Abstract & Introduction

Motivating Example

Proposed Method

Experimental Setup

Experimental Results

Related Work

Conclusion & References

5. Experimental Results

To perform the experiments, we split the dataset into training, validation, and test sets using a common 80%/10%/10% ratio [45, 46]. For our experiments, we used a machine with a Debian-based distribution, with 8 vCPU, 16 GB RAM, and one Nvidia T4 GPU.



5.1. Quantitative Analysis


First, for all the models, we compared the average code correctness values computed by ACCA over all the examples of the test set with respect to the average semantic correctness assessed with the human evaluation. Table 3 shows the results.


The table highlights that the results provided by ACCA are very close to the human evaluation. Indeed, the method classifies, on average, 64% of the generated code snippets by all the models as correct. On the other hand, according to our manual code review, we found that, on average, the 71% of the generated code snippets are semantically correct. Hence, although they are very close, ACCA underestimates the code correctness when compared to human evaluation.


The quantitative analysis is, however, of limited use if we do not consider the percentage of code snippets that are equivalently classified by both human evaluation and the proposed method. For instance, both ACCA and the human evaluation can assess the code snippets as correct for 50% of the cases but still have 100% of discrepancy cases (i.e., the code snippets considered correct by ACCA and human evaluation are disjoint sets). Therefore, the table also shows a matching rate, which expresses the percentage of code snippets that are considered correct or incorrect by both human evaluation and ACCA. We found that our method and human evaluation provide the same classification in the ∼ 92% of the predictions (min 90%, max 94%). These results suggest that the proposed approach aligns well with human evaluations.


To better appreciate the evaluation provided by ACCA, we compared the results of the human evaluation with the results provided by the baseline solutions (described in § 4.3). To this aim, we computed an offset value, i.e., the difference between the optimal value represented by the human evaluation and the value provided by different assessing solutions. The lower the offset, the closer the result is to the human evaluation. Table 4 shows the results.

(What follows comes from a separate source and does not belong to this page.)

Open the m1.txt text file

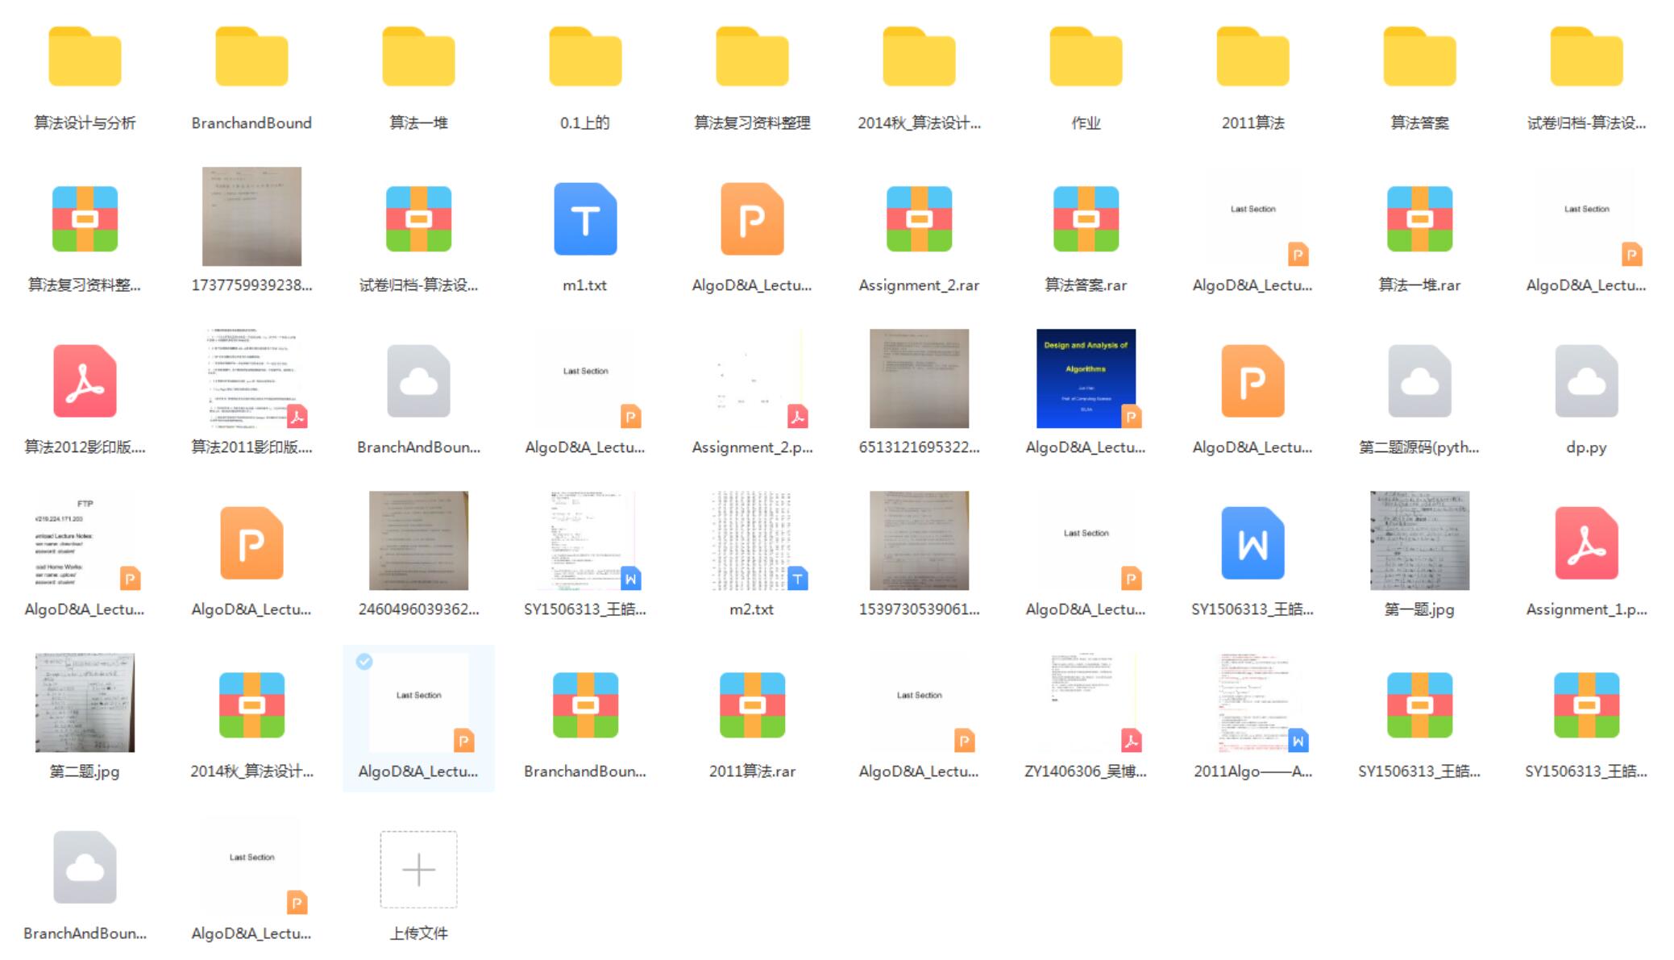585,219
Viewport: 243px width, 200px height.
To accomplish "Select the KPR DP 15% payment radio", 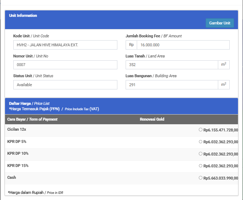I will point(201,166).
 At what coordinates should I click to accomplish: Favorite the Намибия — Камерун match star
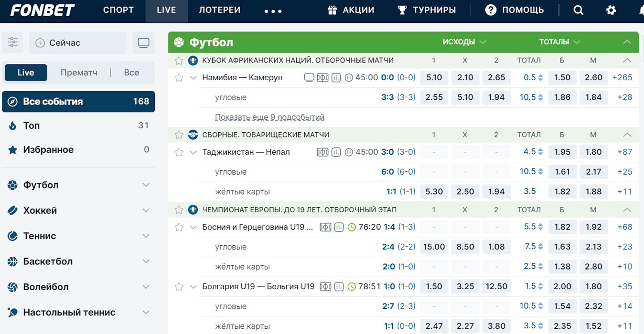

The average offset of the output similarity metrics ranges between a minimum (best) value of 0.09 (for SacreBLEU and edit distance) and a maximum (worst) value of 0.24 (for BLEU-4). ChatGPT provided results similar to the best-performing output similarity metrics, with an average offset equal to 0.09 over all the models when the correctness of models’ predictions is computed with respect to the NL intent (ChatGPT-NL), and equal to 0.10 when the predictions are compared to the ground truth (ChatGPT-GT). ACCA provided the lowest offset in 3 out of 4 models and, an average offset equal to 0.07, which results to be the lowest value, i.e., the code correctness computed by the proposed approach is, on average, the closest to the human evaluation.


5.2. Qualitative Analysis


We performed a manual inspection of the cases of discrepancy to examine when the method provides different results from the human evaluation. We have a discrepancy case when the method assesses the code as correct but the human evaluation does not, or when the method assesses the code as incorrect it is semantically correct according to the human evaluation.


As shown in Table 3, the method underestimates the performance of the models. In fact, an in-depth inspection of the results revealed that ∼ 99% of the discrepancy cases were due to examples classified as correct by human evaluation (value 1) but incorrect ACCA (value 0). To better discuss these discrepancy cases, Table 5 illustrates four representative examples of mismatch between ACCA and the human evaluation.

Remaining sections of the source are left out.